Rotarod Test. To evaluate sensorimotor coordination, mice were placed on an accelerating rotarod (Rotor-Rod System; San Diego Instruments) and assessed for ability to maintain balanced on the rotating bar that accelerated from 4 to 40 rpm over a 2 min period. Prior to testing, mice were trained for 3 consecutive days. Mouse latency to fall from the rod was recorded and mean time spent on the rotarod over a period of 3 successive trials was scored.

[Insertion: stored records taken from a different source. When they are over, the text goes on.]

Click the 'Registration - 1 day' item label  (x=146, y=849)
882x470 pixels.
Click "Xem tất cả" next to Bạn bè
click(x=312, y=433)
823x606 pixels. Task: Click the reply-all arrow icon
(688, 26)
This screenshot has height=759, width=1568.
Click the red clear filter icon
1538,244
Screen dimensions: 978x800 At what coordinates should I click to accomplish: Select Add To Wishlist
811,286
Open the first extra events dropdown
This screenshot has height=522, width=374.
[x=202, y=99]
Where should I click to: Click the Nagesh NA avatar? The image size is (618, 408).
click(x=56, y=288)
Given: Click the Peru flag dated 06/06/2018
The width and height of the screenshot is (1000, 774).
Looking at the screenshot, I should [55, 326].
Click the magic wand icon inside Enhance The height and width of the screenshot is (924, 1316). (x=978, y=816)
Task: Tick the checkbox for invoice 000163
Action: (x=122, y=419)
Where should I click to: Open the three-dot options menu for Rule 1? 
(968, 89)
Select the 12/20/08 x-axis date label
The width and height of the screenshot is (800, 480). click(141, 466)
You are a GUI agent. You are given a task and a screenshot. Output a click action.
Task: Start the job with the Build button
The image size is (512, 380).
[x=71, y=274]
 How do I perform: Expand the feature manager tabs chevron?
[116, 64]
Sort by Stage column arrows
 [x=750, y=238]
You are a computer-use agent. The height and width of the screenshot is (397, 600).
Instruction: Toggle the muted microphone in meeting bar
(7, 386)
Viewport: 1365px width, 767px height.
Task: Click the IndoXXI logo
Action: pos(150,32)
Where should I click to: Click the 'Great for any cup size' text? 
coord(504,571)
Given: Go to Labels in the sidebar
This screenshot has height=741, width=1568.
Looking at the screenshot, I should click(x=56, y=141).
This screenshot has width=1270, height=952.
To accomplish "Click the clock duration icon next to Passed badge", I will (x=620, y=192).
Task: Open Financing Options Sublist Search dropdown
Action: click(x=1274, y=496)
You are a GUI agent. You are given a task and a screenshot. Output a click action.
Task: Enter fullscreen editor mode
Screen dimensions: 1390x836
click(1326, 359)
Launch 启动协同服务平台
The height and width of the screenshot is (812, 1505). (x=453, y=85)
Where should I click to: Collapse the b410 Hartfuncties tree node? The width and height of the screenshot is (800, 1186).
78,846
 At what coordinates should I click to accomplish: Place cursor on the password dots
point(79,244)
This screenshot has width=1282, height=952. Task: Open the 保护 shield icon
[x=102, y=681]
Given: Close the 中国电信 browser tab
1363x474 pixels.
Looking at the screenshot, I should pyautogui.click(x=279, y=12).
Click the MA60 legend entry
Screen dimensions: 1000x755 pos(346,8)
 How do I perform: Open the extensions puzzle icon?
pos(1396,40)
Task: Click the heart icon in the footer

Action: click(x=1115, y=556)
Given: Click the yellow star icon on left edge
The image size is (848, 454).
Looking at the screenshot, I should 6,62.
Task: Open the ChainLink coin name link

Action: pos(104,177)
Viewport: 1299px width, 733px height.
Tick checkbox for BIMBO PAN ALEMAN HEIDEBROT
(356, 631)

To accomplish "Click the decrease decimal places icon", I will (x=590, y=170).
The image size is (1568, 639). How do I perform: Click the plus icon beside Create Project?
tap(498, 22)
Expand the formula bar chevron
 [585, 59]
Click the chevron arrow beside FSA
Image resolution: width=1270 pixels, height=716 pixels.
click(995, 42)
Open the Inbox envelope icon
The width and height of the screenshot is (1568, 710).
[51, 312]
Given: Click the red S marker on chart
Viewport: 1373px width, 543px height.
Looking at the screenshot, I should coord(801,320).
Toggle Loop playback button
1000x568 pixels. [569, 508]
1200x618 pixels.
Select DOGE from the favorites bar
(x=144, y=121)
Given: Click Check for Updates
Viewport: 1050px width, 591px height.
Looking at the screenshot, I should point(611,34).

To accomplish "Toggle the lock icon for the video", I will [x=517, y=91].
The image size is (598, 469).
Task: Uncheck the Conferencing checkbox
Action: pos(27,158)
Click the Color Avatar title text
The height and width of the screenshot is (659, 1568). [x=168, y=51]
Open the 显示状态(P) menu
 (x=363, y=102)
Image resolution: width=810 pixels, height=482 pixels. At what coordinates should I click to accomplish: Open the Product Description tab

Acid Quenching in Dissociated Neurons. Super Ecliptic pHluorin (SEP)-GluN2C construct was generated by cloning full-length rat GluN2C into the mammalian expression vector pRK5 and tagged with SEP between amino acids 36 and 37 in the extracellular N-terminus. The SEP protein is exposed to an acidic intracellular vesicular environment until exocytosed into the plasma membrane. Once exposed to the neutral (7.4 pH) extracellular environment, there is an increase in fluorescence. The experimental validity of the construct was tested by acid quenching experiments. Dissociated neuronal cultures were co-transfected at DIV 7 with Tag-RFP and SEP-tagged GluN2C. One week after transfection, cells were incubated with standard HEPES solution (pH 7.4) containing (in mM): 116 NaCl, 5.4 KCl, 0.80 MgSO4, 1.01 NaH2PO4, 25 NaHCO3, 12 HEPES, 5.5 D-glucose, 1.8 CaCl2 and imaged live. Cells were then washed and incubated with MES acidic solution (pH 6.0) [sodium bicarbonate replaced in equimolar amount with membrane impermeable acid (MES)] and imaged again. Cells were then returned to the standard HEPES solution and a final live image was captured.